_Written exercise a_. In the text on surface drilling data in the Midland basin, what does field development more often prioritize over basic data acquisition?

+ + + + + + +

Surface drilling data improve fracture modeling and reservoir simulation, Midland basin
Modeling unconventional reservoirs requires increasingly complex physics to capture and describe the phenomena that affect the performance and efficiency of wells. This presupposes sufficient input data to constrain the models. Field development, especially in the Midland basin, more often prioritizes factory mode drilling and completions over basic data acquisition. Reservoir modeling efforts are hampered by the detrimental impact of the resulting “data desert.” It becomes a vicious cycle of poorly constrained models, providing diminishing actionable value and cutting data acquisition budgets.
The first shale boom, followed by a collapse in oil prices, incentivized the development of many technologies, especially in the realm of reservoir modeling and simulation, but as new development continues, it becomes increasingly difficult to deploy these technologies without the proper data to drive them.

+ + + + + + +

_Written exercise b_. Select every line of the records that contains the word "height".

_Item coordinate data_.
+ + + + + + +

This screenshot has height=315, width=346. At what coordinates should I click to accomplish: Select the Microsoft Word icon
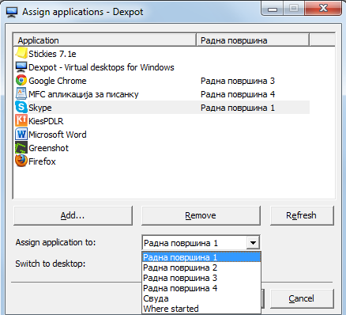coord(21,135)
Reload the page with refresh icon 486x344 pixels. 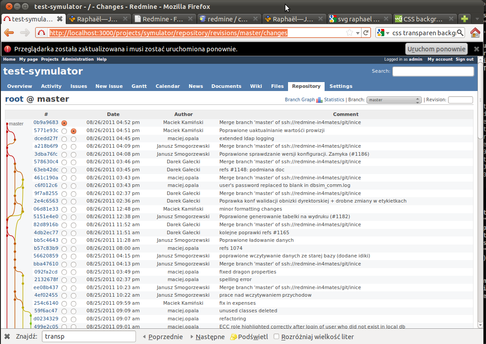pos(366,33)
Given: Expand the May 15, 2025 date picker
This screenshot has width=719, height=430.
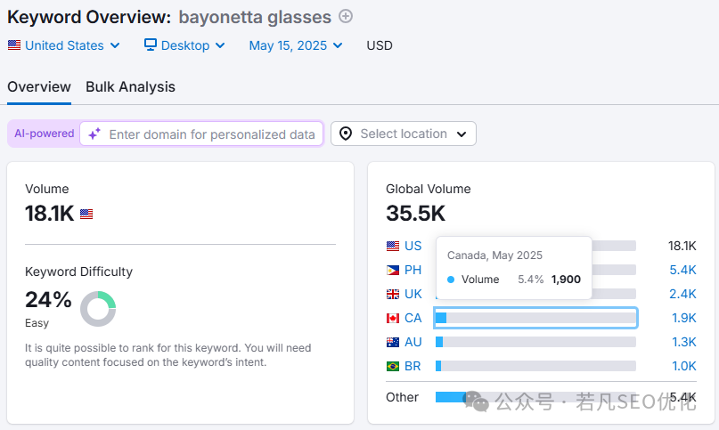Looking at the screenshot, I should [295, 45].
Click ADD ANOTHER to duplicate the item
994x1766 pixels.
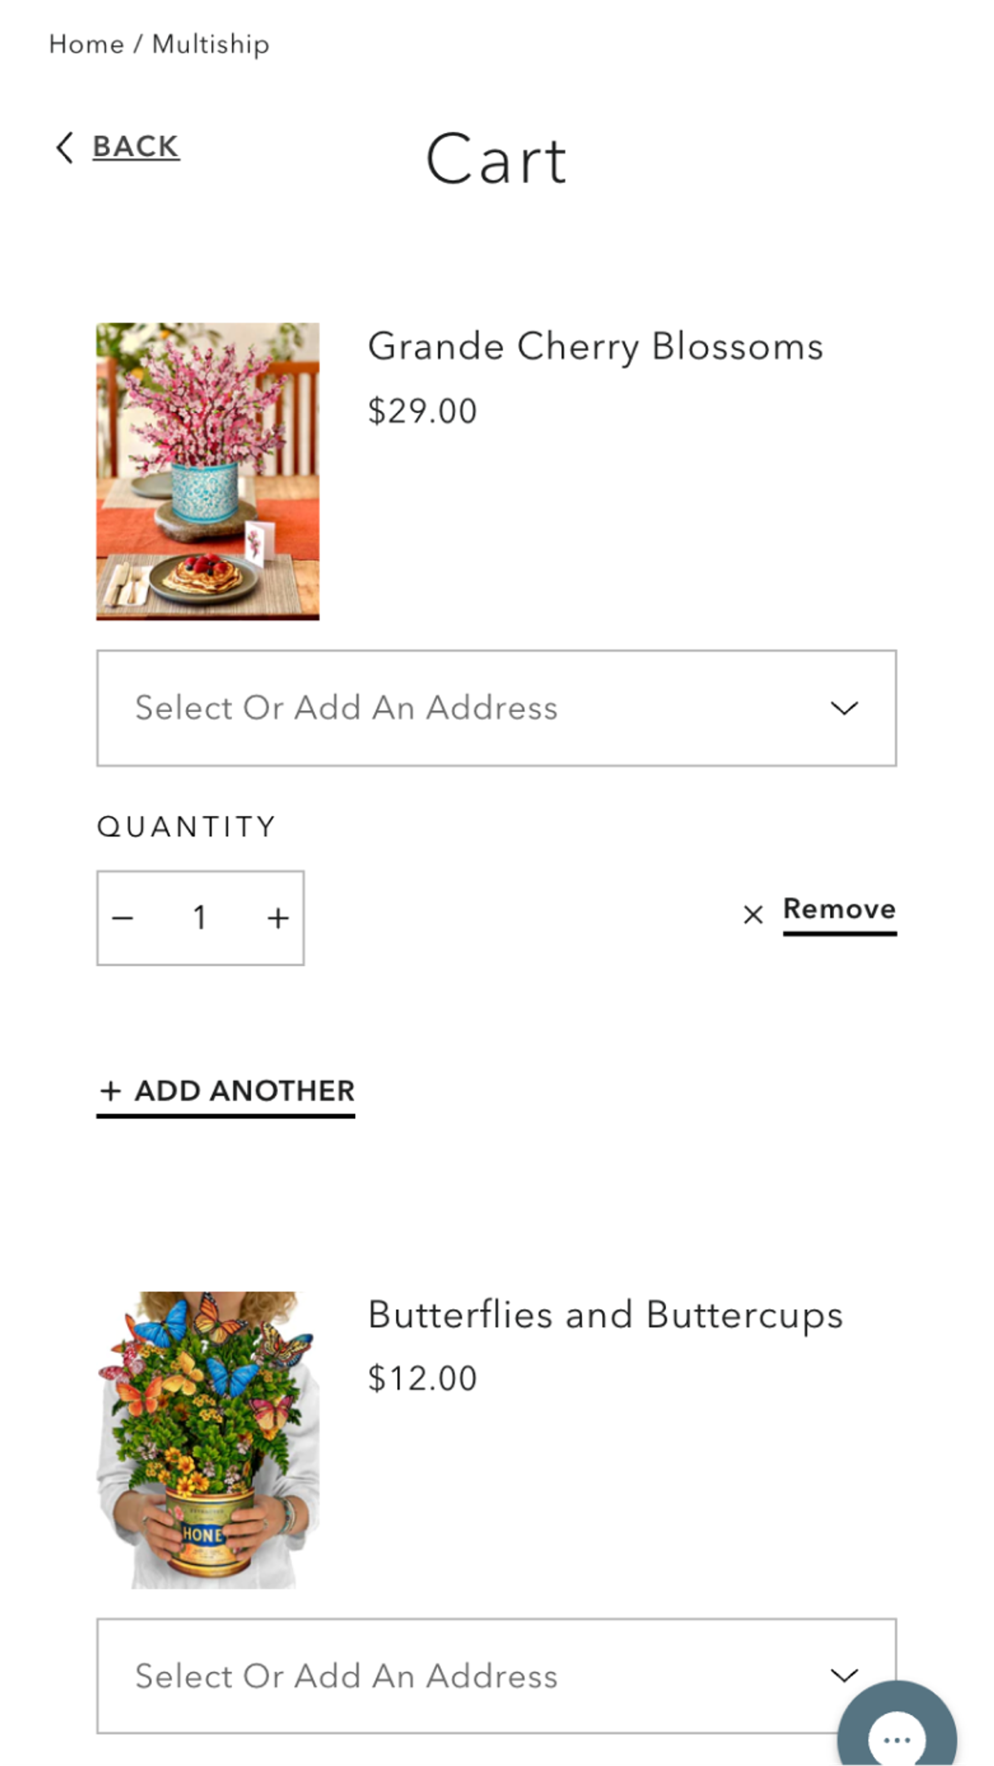(225, 1091)
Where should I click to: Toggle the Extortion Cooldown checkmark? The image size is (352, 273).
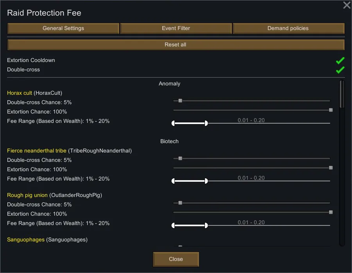pos(340,60)
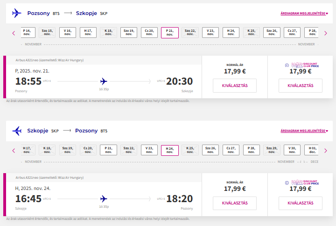Click info icon next to outbound Discount Club price
The height and width of the screenshot is (226, 336).
click(286, 65)

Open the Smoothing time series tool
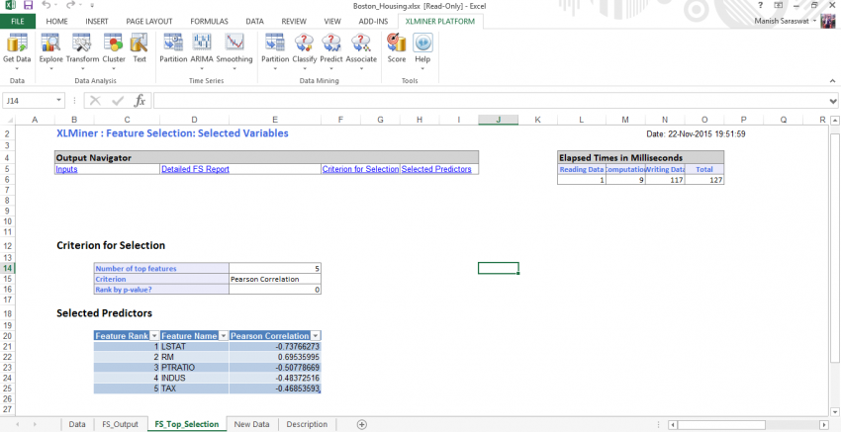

+ + + + + + +

_Full solution a_. Factory mode drilling and completions.

_Full solution b_.
This screenshot has height=315, width=346. At what coordinates should I click to accomplish: Select the Microsoft Word icon
This screenshot has width=719, height=430.
The height and width of the screenshot is (226, 336).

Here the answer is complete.